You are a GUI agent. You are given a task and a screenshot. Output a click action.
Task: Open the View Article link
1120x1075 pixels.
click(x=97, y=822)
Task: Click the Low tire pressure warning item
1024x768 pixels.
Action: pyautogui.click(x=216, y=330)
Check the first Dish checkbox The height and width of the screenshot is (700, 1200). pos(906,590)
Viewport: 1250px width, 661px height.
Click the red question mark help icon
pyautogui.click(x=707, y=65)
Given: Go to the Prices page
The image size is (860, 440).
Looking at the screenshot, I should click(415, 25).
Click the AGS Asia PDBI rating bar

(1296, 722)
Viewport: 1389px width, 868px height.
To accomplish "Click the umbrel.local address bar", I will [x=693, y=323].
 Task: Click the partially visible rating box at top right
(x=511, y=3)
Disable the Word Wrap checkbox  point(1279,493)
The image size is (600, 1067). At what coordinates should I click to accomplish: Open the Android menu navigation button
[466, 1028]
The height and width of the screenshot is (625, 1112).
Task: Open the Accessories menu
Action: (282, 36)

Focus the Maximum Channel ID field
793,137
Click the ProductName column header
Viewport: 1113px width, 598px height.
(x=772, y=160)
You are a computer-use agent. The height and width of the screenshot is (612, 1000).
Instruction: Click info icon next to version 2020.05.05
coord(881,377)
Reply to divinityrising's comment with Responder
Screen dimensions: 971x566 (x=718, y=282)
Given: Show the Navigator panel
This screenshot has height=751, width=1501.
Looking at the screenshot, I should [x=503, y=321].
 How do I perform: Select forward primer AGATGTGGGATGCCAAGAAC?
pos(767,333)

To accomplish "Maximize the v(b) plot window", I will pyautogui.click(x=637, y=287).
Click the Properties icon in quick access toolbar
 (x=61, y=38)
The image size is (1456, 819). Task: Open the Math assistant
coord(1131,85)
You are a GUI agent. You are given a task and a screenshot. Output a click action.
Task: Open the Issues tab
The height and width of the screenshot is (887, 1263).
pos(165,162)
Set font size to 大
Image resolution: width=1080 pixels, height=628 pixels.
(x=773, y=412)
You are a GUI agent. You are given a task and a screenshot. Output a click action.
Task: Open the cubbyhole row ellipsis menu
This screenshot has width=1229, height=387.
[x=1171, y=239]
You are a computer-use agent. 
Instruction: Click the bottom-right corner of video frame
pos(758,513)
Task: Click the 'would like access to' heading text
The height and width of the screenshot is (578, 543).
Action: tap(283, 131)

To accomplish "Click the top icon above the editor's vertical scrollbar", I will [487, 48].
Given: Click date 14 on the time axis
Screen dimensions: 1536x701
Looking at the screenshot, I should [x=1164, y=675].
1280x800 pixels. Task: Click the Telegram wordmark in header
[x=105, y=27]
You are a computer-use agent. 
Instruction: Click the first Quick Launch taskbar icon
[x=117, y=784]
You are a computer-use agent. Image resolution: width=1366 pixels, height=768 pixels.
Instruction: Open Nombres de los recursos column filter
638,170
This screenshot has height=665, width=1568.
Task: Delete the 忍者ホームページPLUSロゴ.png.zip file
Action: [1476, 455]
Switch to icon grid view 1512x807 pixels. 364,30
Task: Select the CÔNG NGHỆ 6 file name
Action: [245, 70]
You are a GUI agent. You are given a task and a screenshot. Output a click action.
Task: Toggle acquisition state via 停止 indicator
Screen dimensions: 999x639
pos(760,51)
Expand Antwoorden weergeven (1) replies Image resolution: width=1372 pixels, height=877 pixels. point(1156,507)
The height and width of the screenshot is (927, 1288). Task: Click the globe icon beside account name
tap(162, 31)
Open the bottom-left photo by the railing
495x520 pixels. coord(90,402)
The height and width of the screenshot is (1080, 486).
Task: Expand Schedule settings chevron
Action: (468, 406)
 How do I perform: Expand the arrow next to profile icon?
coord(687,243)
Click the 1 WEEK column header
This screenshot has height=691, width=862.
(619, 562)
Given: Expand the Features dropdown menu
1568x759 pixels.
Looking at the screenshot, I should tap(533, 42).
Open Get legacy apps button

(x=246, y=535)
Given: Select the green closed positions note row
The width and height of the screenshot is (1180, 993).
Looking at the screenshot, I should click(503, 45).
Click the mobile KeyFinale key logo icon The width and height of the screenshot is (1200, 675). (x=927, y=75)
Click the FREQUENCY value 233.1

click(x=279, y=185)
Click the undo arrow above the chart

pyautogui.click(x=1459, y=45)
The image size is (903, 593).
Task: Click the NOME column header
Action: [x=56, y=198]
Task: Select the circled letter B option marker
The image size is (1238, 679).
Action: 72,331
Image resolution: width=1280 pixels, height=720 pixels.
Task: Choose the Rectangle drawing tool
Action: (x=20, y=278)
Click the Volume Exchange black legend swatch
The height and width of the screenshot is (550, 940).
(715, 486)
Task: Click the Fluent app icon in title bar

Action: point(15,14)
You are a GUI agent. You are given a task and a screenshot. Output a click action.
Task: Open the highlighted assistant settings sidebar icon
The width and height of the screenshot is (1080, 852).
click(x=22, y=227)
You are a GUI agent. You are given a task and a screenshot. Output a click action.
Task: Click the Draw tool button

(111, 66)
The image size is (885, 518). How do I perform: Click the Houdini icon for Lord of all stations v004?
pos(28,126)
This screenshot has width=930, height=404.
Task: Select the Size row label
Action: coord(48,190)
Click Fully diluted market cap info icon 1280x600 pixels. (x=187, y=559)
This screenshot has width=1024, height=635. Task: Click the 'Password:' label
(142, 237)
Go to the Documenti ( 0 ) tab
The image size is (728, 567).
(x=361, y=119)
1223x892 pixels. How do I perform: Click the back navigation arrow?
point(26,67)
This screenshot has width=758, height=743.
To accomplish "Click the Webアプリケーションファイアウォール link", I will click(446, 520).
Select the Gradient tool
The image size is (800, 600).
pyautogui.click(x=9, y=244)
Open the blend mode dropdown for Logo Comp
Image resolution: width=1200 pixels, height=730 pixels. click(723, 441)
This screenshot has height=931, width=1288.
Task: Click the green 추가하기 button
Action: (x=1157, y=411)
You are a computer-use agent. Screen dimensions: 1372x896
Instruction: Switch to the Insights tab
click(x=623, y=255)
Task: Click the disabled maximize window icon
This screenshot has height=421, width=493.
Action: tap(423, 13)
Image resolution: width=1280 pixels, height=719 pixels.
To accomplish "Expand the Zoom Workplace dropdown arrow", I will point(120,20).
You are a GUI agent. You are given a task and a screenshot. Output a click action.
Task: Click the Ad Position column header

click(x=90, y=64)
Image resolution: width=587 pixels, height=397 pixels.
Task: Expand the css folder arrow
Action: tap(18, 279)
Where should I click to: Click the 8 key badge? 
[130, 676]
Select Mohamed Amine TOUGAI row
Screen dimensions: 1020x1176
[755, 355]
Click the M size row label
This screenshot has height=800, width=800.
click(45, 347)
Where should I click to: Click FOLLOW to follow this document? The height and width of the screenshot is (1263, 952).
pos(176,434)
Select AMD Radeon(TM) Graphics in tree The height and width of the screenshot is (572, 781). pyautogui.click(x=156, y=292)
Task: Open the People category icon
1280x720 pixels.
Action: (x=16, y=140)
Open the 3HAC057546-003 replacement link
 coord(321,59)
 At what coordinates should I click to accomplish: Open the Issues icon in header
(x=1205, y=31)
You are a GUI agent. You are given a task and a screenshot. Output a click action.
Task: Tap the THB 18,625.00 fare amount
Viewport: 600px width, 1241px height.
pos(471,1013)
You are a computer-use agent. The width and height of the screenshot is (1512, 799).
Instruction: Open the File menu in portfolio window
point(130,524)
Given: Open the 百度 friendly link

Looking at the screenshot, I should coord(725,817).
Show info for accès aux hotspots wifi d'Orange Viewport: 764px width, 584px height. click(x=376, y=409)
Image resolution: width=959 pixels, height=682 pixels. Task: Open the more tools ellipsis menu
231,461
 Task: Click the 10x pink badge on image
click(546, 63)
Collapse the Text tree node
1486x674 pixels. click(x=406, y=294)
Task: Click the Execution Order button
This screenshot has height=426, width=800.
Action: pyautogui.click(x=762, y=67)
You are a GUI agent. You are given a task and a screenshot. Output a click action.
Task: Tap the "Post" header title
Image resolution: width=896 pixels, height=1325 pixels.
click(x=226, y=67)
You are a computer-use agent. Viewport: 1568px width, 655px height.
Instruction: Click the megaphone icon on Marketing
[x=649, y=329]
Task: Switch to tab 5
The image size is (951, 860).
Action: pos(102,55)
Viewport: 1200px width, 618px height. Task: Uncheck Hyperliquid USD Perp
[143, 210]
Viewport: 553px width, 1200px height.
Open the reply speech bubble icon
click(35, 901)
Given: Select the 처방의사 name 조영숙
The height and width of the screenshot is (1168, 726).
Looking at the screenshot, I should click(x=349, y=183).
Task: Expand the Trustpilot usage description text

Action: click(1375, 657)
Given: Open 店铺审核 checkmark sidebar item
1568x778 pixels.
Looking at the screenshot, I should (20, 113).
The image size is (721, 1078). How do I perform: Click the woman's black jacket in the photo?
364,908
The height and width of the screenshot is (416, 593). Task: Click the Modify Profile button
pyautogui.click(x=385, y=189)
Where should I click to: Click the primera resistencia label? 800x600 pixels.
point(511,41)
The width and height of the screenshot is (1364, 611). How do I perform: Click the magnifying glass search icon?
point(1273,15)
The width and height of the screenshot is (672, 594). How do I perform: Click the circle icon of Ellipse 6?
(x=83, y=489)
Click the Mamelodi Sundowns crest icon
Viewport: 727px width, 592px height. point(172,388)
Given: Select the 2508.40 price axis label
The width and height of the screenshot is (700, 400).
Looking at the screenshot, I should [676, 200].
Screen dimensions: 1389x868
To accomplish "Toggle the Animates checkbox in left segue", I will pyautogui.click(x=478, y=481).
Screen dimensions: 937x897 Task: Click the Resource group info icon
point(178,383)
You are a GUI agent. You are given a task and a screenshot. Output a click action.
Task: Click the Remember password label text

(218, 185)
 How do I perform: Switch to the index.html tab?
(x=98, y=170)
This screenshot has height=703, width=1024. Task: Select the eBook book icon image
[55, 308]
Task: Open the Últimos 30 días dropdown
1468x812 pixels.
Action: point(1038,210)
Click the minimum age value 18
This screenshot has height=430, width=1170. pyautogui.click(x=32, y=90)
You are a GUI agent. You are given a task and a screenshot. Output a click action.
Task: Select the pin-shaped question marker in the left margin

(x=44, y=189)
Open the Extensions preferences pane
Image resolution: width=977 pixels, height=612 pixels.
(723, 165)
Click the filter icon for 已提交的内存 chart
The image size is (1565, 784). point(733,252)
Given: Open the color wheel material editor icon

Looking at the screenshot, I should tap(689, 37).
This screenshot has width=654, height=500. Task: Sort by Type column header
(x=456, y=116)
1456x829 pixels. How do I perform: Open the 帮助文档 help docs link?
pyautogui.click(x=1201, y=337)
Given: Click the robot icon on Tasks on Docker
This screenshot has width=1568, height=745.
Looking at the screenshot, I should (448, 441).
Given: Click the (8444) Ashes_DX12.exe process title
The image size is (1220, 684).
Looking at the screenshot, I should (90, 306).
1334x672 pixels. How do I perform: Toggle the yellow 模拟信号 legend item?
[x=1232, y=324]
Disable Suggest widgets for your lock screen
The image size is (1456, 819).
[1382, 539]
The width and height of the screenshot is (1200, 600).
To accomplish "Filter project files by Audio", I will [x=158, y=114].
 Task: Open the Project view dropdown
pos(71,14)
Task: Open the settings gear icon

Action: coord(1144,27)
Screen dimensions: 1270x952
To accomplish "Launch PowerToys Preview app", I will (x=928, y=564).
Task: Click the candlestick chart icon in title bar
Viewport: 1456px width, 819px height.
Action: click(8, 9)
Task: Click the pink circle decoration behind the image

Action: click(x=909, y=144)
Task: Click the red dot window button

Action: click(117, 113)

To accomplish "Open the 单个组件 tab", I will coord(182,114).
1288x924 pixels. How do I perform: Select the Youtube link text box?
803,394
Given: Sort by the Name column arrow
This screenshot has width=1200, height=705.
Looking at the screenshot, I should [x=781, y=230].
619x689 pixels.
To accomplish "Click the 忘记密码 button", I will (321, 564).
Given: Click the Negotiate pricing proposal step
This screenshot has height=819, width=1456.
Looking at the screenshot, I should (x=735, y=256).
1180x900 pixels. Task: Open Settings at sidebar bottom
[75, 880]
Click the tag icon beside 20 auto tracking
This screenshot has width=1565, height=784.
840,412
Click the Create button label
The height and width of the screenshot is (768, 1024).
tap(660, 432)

------------------------------------

▶ _OBJETIVO_
Transcribe sin cambios el tramo de los datos de arriba que empieza en la línea que contiene "The image size is (721, 1078)." y termina en la línea que contiene "point(1273,15)", con ambas líneas incluidas.

▶ _RESPUESTA_
The image size is (721, 1078). How do I perform: Click the woman's black jacket in the photo?
364,908
The height and width of the screenshot is (416, 593). Task: Click the Modify Profile button
pyautogui.click(x=385, y=189)
Where should I click to: Click the primera resistencia label? 800x600 pixels.
point(511,41)
The width and height of the screenshot is (1364, 611). How do I perform: Click the magnifying glass search icon?
point(1273,15)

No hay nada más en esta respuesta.